_DESCRIPTION OF THE TASK_
Copy out each of the items below word for word, keeping every line as it appears.

_ENTRIES_
■ ■ ■ ■ ■ ■ ■

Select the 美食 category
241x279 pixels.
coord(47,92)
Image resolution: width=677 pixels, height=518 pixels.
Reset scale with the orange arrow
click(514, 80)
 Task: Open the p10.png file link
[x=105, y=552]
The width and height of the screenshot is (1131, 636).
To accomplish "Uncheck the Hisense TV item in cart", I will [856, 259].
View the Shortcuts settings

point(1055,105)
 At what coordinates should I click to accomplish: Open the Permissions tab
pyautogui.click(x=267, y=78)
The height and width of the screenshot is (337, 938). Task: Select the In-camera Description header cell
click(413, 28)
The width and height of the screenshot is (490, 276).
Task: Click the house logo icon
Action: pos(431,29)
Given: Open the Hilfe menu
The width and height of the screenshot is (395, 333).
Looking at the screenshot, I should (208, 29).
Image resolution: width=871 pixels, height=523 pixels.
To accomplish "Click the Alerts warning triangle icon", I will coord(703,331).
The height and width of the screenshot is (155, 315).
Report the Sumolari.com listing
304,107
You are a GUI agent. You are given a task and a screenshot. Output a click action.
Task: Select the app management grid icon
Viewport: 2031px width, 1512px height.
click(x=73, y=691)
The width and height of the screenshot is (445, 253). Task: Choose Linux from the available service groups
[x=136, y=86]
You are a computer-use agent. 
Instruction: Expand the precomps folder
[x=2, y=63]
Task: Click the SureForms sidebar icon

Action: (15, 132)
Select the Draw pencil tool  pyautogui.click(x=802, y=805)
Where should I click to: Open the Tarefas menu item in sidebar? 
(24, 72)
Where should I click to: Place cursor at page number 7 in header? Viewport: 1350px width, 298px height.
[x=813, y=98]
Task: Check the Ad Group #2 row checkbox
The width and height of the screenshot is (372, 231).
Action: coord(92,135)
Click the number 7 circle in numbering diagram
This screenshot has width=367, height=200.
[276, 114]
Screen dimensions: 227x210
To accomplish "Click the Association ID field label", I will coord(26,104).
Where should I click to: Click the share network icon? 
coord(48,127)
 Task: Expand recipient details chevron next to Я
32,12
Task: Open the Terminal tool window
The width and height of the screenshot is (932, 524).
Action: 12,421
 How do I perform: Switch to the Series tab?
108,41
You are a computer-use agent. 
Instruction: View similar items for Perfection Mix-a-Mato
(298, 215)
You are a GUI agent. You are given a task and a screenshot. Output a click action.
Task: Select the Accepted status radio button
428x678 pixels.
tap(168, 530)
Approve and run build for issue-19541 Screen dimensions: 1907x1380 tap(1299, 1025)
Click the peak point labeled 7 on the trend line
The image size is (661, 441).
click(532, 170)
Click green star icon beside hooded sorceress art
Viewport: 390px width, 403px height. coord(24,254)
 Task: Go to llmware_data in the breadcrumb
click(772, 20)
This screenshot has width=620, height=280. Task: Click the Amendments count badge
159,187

■ ■ ■ ■ ■ ■ ■

_THE REPLY_
Select the 美食 category
241x279 pixels.
coord(47,92)
Image resolution: width=677 pixels, height=518 pixels.
Reset scale with the orange arrow
click(514, 80)
 Task: Open the p10.png file link
[x=105, y=552]
The width and height of the screenshot is (1131, 636).
To accomplish "Uncheck the Hisense TV item in cart", I will [856, 259].
View the Shortcuts settings

point(1055,105)
 At what coordinates should I click to accomplish: Open the Permissions tab
pyautogui.click(x=267, y=78)
The height and width of the screenshot is (337, 938). Task: Select the In-camera Description header cell
click(413, 28)
The width and height of the screenshot is (490, 276).
Task: Click the house logo icon
Action: pos(431,29)
Given: Open the Hilfe menu
The width and height of the screenshot is (395, 333).
Looking at the screenshot, I should (208, 29).
Image resolution: width=871 pixels, height=523 pixels.
To accomplish "Click the Alerts warning triangle icon", I will coord(703,331).
The height and width of the screenshot is (155, 315).
Report the Sumolari.com listing
304,107
You are a GUI agent. You are given a task and a screenshot. Output a click action.
Task: Select the app management grid icon
Viewport: 2031px width, 1512px height.
click(x=73, y=691)
The width and height of the screenshot is (445, 253). Task: Choose Linux from the available service groups
[x=136, y=86]
You are a computer-use agent. 
Instruction: Expand the precomps folder
[x=2, y=63]
Task: Click the SureForms sidebar icon

Action: (15, 132)
Select the Draw pencil tool  pyautogui.click(x=802, y=805)
Where should I click to: Open the Tarefas menu item in sidebar? 
(24, 72)
Where should I click to: Place cursor at page number 7 in header? Viewport: 1350px width, 298px height.
[x=813, y=98]
Task: Check the Ad Group #2 row checkbox
The width and height of the screenshot is (372, 231).
Action: coord(92,135)
Click the number 7 circle in numbering diagram
This screenshot has width=367, height=200.
[276, 114]
Screen dimensions: 227x210
To accomplish "Click the Association ID field label", I will coord(26,104).
Where should I click to: Click the share network icon? 
coord(48,127)
 Task: Expand recipient details chevron next to Я
32,12
Task: Open the Terminal tool window
The width and height of the screenshot is (932, 524).
Action: 12,421
 How do I perform: Switch to the Series tab?
108,41
You are a computer-use agent. 
Instruction: View similar items for Perfection Mix-a-Mato
(298, 215)
You are a GUI agent. You are given a task and a screenshot. Output a click action.
Task: Select the Accepted status radio button
428x678 pixels.
tap(168, 530)
Approve and run build for issue-19541 Screen dimensions: 1907x1380 tap(1299, 1025)
Click the peak point labeled 7 on the trend line
The image size is (661, 441).
click(532, 170)
Click green star icon beside hooded sorceress art
Viewport: 390px width, 403px height. coord(24,254)
 Task: Go to llmware_data in the breadcrumb
click(772, 20)
This screenshot has width=620, height=280. Task: Click the Amendments count badge
159,187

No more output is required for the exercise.